In view of the provisions of section 3 thereof effect can not be given to the employers' liability act of 1908 in Porto Rico unless the safety appliance acts referred to in section 3 are in force there also.

Under the employers' liability act of 1908 pecuniary damages only are recoverable, and these do not include loss of society or companionship of a son to a parent. (Michigan Central Railroad v. Vreeland, ante, p. 59.)

5 Porto Rico Fed. Rep., 401, 427, reversed.

Opinion by Lurton, J. No dissenting opinion.
Reversed and remanded for a new trial.

The facts involve the construction of the employers' liability act of 1908 before its amendment by the act of 1910, and the application of the act to Porto Rico.

This is an action under the employers' liability act of April 22, 1908, 35 Statutes at Large, 65, chapter 149, before its amendment by the act of April 5, 1910, 36 Stat., 291, chapter 143. The plaintiffs were the surviving parents of Pedro Didricksen, an employee of the American Railroad of Porto Rico, who died from an injury sustained while in its service.

Supreme Court of the United States.


Appeal from the District Court of the United States for Porto Rico. (227 U. S., 181.)

No. 129. Submitted January 21, 1913. Decided February 3, 1913.


Held that the instrument involved in this case was an actual contract for purchase and sale of the land described therein and not merely an option which expired at the time specified therein.

Accepting a lease of property described in a contract for sale thereof does not amount to an estoppel against enforcing the contract if the instrument recognizes an outstanding dispute and provides that rights on either side shall not be affected.

Opinion by Holmes, J. No dissenting opinion.
Decree affirmed.

The facts involve the construction of a contract for sale of real estate in Porto Rico.

This is a bill for the specific performance of a contract to sell land, made by the defendant Gutierrez.
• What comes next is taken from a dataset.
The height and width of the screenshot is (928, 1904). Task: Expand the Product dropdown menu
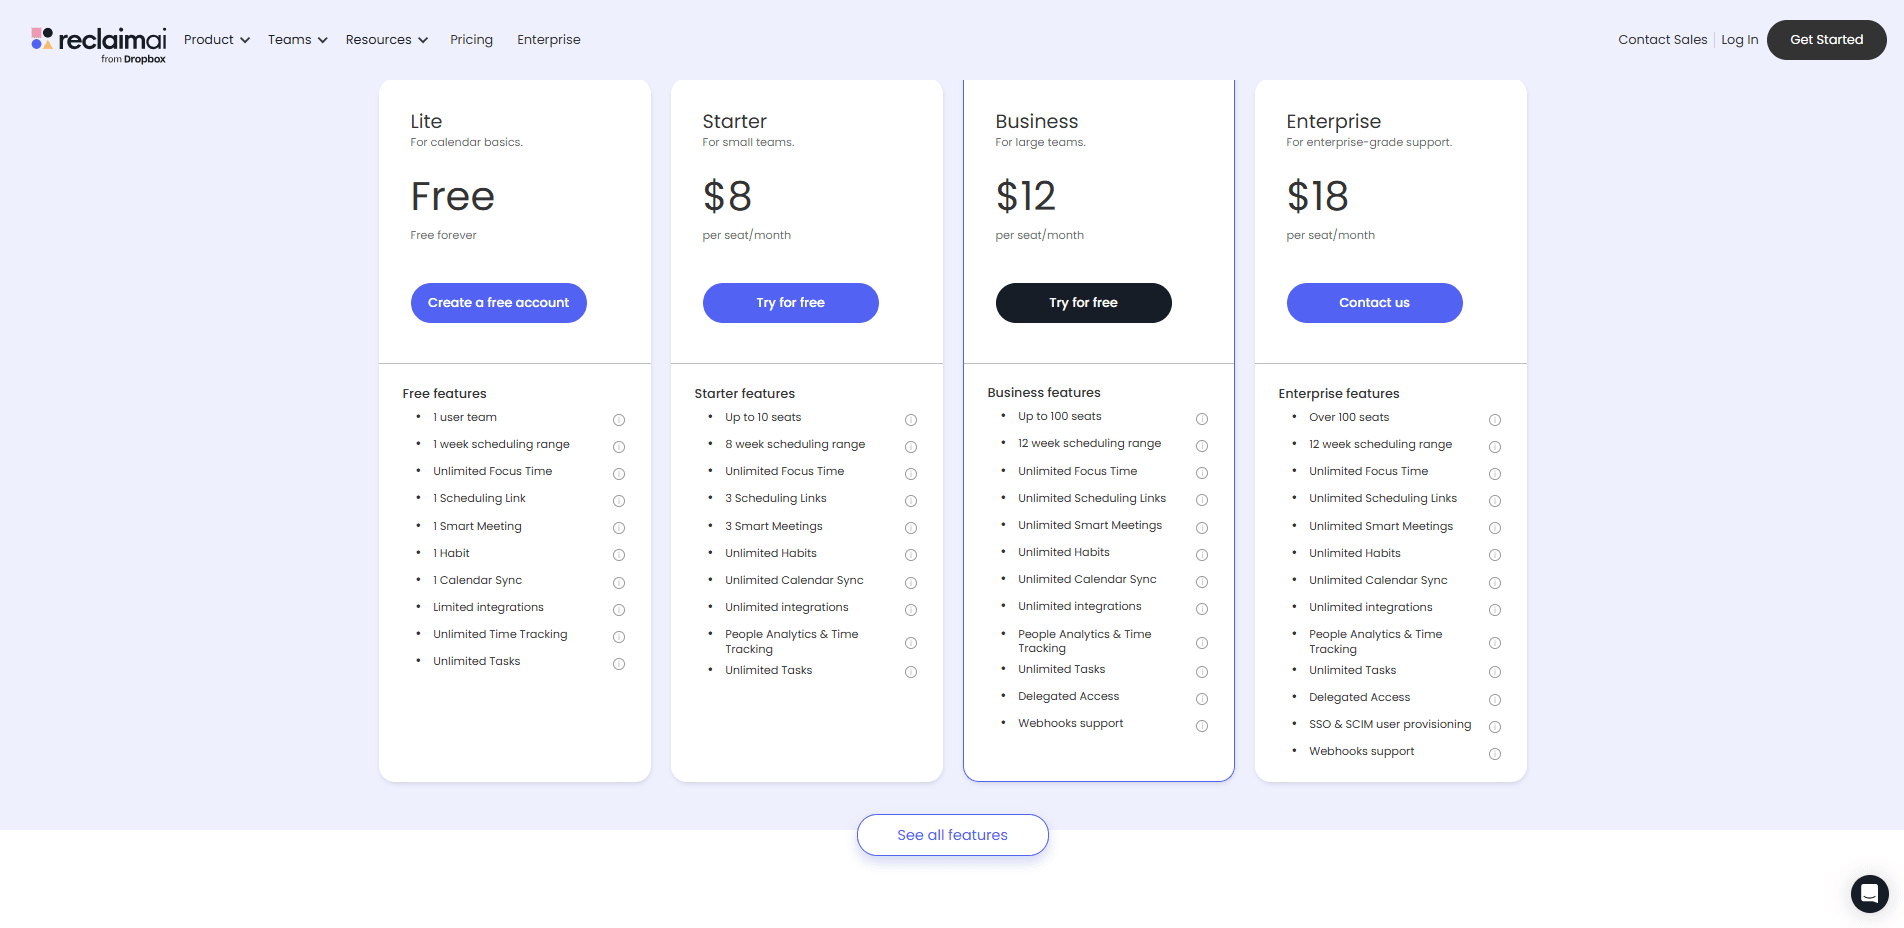216,40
The defendant Robledo claims under a lease from the vendors made since the contract and found to have been taken with notice. The district court entered a decree for the plaintiff, and the defendants appealed. There is also a motion to dismiss on the ground that the principal appellants have accepted a part of the purchase money paid into court in pursuance of the decree, but we shall not deal with this, because we are of opinion that the decision was right, and therefore there is no need to consider whether the appellants are estopped by doing what they say they were compelled to do upon penalty of being held in contempt. The motion to dismiss did not go to the jurisdiction but raised another question on the merits.

Supreme Court of the United States.


Appeal from the Supreme Court of Porto Rico.
(227 U. S., 270.)

No. 145. Submitted January 24, 1913. Decided February 24, 1913.
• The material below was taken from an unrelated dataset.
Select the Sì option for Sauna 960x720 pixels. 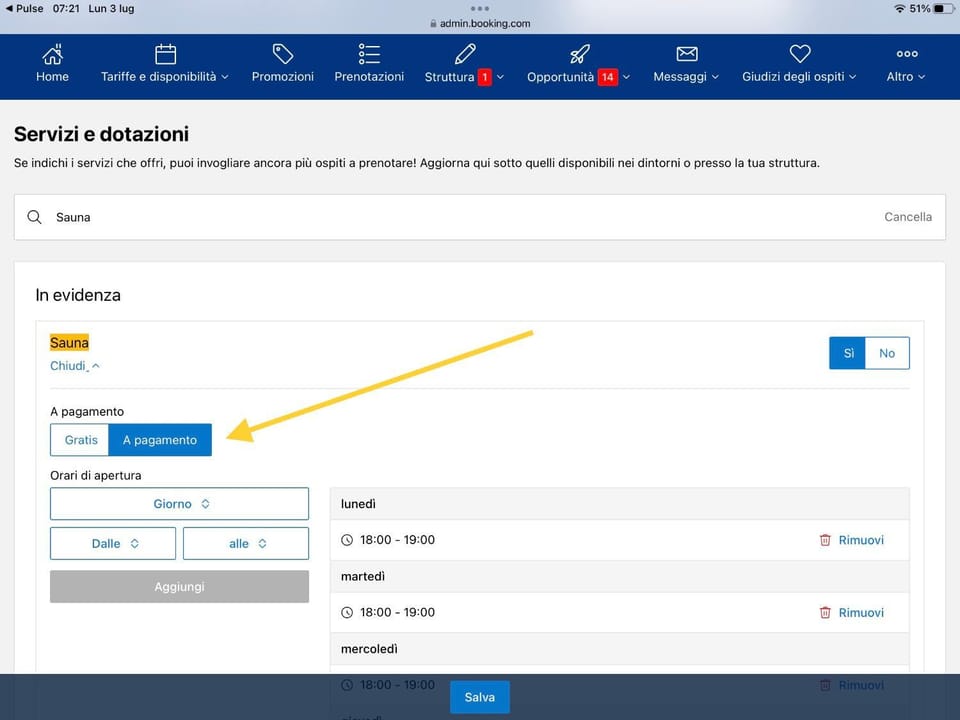[x=847, y=353]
The government of Porto Rico can not be sued without its consent. The government of Porto Rico, as established by the organic act, with some possible exceptions, comes within the general rule exempting a government sovereign in its attributes.

That government of Porto Rico, as established by the organic act of April 12, 1900, is a strong likeness of that established for Hawaii which has immunity from suit. (Kawananakoa v. Polyblank, 205 U. S., 349.)

The provision in scetion 7 of the organic act of Prto Rico that the People of Porto Rico shall have power to sue and be sued is not to be construed as destroying the grant of sovereignty given by the act itself.

Like words may have one significance in one context and a different significance in another.

In construing an organic act of a Territory, this court will consider that Congress intended to create a government conforming to the American system of divided powers-legislative, executive, and judicial-and did not intend to give to any one branch of that government power by which the government itself so created could be destroyed.

The words "to sue and be sued" as used in section 7 of the organic act of Porto Rico, when construed in connection with the grant of governmental powers therein contained, amount only to a recognition of a liability to be sued in case of consent duly given.

16 Porto Rico, 481, reversed.

Opinion by White, Chief J. No dissenting opinion.